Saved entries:
★ ★ ★

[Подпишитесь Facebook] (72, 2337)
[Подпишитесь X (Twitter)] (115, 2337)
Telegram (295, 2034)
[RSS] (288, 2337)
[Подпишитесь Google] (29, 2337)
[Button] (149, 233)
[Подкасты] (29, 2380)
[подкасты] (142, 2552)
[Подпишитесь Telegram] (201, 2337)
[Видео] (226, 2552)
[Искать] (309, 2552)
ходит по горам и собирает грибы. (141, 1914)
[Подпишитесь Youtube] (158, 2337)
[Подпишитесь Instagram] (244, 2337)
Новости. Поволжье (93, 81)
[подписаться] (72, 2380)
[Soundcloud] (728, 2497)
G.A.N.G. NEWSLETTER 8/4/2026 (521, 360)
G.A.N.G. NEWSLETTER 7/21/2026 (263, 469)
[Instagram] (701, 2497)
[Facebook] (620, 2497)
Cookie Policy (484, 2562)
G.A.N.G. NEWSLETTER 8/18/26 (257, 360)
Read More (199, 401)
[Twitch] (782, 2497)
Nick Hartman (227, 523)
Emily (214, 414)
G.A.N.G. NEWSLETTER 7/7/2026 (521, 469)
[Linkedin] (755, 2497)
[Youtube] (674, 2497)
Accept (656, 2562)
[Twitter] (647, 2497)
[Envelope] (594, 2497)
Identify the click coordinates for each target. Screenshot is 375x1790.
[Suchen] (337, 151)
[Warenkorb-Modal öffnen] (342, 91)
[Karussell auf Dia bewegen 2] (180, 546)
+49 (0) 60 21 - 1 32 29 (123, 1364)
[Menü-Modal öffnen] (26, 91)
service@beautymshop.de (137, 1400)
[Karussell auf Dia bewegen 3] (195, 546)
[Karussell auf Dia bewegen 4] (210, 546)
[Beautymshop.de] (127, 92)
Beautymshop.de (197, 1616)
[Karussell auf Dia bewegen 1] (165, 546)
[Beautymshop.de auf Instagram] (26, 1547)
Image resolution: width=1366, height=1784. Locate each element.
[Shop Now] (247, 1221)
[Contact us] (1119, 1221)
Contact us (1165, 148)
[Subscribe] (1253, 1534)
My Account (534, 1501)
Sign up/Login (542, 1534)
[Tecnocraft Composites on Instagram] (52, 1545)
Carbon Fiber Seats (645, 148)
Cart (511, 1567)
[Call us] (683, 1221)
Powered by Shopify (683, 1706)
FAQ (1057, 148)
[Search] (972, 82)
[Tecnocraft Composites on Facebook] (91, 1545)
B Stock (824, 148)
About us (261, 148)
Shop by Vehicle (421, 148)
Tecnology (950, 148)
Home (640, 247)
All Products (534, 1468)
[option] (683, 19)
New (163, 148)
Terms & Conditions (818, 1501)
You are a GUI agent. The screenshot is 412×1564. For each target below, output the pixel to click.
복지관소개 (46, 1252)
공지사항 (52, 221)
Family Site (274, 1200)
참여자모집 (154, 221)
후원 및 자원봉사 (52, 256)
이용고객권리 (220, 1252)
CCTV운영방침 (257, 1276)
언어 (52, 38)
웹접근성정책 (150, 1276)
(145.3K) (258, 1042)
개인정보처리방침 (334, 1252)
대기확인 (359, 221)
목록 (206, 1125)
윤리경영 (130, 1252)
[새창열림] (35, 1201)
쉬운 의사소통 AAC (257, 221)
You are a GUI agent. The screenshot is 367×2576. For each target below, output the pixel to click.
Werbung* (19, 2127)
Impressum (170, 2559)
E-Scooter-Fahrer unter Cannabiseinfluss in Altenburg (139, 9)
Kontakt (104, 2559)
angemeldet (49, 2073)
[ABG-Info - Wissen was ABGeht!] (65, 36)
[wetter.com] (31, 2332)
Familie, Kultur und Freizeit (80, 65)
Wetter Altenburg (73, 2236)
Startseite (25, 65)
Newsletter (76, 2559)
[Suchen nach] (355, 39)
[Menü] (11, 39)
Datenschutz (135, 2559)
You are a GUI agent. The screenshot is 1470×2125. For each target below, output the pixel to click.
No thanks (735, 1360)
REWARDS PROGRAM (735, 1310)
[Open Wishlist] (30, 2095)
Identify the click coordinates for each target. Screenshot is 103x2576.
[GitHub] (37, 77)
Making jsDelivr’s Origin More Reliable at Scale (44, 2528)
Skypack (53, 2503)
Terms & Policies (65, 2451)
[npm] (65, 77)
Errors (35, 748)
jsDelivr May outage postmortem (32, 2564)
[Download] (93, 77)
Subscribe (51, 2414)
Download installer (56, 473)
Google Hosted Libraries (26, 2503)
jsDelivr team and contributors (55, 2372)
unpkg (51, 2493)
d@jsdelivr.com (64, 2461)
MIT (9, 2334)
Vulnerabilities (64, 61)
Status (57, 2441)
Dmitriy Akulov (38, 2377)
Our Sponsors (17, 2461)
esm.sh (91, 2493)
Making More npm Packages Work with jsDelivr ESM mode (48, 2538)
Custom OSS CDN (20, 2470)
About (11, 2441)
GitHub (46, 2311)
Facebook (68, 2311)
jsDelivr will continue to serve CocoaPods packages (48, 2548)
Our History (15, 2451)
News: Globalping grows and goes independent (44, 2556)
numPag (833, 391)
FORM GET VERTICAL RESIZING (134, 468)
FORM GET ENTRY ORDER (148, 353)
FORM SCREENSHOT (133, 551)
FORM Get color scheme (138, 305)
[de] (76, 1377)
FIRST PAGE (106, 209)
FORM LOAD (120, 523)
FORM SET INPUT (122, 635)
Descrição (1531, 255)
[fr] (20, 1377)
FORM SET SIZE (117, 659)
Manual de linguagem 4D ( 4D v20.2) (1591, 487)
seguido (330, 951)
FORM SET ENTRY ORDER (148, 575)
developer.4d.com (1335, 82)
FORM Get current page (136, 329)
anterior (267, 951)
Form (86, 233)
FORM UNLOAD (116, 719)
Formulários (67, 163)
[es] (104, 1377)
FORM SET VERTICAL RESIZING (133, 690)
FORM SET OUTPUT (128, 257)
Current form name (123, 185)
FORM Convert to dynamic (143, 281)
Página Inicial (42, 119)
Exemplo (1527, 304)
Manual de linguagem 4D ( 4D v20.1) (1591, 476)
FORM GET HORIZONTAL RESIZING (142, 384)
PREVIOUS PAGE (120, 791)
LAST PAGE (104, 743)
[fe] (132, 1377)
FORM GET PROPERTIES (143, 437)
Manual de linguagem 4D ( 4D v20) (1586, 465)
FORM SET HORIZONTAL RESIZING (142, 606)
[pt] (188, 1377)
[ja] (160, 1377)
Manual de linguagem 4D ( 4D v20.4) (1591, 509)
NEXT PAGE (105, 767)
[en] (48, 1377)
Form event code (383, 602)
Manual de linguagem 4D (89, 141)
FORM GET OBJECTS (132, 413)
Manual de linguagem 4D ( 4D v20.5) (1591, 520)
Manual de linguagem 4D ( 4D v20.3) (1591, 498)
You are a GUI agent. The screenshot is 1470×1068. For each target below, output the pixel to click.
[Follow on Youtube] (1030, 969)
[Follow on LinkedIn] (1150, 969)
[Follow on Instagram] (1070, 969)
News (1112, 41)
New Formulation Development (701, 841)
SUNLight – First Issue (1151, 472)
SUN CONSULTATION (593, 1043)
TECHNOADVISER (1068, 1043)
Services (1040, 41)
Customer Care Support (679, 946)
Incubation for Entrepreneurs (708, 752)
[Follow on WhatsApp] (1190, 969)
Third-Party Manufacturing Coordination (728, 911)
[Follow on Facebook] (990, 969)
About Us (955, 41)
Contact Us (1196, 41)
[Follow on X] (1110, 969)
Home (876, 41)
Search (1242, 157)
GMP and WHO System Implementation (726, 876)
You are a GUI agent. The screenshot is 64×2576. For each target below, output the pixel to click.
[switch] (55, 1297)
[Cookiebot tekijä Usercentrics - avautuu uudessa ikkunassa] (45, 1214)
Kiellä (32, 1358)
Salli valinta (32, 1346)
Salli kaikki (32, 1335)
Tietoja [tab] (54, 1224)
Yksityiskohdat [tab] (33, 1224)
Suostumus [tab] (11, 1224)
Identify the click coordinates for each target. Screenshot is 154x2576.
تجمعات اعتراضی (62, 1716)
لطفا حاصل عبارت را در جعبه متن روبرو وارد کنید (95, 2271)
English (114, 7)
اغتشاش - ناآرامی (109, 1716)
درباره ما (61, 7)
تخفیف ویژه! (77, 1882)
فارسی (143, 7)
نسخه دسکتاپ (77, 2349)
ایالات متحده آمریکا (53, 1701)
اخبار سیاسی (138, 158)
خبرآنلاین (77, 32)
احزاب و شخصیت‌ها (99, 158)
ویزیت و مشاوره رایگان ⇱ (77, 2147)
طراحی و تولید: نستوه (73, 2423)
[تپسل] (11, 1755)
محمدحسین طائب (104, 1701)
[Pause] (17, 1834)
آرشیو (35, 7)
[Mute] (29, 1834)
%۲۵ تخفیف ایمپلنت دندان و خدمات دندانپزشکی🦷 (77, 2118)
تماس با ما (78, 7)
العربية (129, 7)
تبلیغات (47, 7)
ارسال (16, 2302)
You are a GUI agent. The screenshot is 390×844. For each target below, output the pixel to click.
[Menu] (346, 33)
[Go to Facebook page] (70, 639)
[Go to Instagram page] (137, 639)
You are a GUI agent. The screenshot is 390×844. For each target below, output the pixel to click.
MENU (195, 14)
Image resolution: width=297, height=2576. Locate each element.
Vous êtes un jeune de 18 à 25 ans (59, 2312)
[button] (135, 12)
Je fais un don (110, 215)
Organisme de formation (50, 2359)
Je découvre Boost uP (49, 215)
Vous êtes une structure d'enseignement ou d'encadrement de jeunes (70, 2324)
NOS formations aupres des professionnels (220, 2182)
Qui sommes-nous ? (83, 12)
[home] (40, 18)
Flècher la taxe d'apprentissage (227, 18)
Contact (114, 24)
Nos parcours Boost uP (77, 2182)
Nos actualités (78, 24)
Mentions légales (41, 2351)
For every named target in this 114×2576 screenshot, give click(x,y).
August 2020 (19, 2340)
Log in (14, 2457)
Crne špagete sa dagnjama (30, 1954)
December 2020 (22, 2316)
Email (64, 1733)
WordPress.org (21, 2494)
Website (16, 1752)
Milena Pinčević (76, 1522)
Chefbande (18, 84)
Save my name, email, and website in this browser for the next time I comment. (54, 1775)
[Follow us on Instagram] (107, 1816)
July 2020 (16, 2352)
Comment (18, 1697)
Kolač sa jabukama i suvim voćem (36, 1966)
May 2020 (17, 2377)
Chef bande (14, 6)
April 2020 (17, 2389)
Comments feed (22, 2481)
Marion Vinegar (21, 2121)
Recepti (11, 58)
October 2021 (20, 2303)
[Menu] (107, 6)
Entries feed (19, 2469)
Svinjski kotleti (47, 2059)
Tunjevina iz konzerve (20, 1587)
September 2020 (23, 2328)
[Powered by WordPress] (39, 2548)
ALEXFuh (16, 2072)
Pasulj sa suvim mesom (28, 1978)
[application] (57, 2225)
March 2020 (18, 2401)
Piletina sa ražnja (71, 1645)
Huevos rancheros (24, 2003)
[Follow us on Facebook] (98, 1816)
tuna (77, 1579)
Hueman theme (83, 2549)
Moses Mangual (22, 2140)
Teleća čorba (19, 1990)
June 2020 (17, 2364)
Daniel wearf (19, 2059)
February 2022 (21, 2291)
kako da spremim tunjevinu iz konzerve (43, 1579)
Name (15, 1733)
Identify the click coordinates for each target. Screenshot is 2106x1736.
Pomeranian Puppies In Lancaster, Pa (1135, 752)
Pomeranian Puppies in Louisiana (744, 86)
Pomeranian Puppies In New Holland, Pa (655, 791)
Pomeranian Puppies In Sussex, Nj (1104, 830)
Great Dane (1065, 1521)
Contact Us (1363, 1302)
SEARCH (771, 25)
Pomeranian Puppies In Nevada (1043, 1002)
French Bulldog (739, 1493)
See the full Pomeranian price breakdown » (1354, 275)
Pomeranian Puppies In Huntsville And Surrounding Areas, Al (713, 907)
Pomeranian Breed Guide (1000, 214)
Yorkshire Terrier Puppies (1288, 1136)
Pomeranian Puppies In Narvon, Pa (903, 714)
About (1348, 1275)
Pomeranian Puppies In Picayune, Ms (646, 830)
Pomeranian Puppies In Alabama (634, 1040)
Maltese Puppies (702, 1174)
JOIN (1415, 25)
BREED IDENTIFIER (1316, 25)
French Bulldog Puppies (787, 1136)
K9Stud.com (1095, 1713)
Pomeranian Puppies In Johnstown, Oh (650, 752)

★ ★ ★

# Exercise requirements
Out of the entries, report each line that contains the word "bewegen".

# Reply
[Karussell auf Dia bewegen 2] (180, 546)
[Karussell auf Dia bewegen 3] (195, 546)
[Karussell auf Dia bewegen 4] (210, 546)
[Karussell auf Dia bewegen 1] (165, 546)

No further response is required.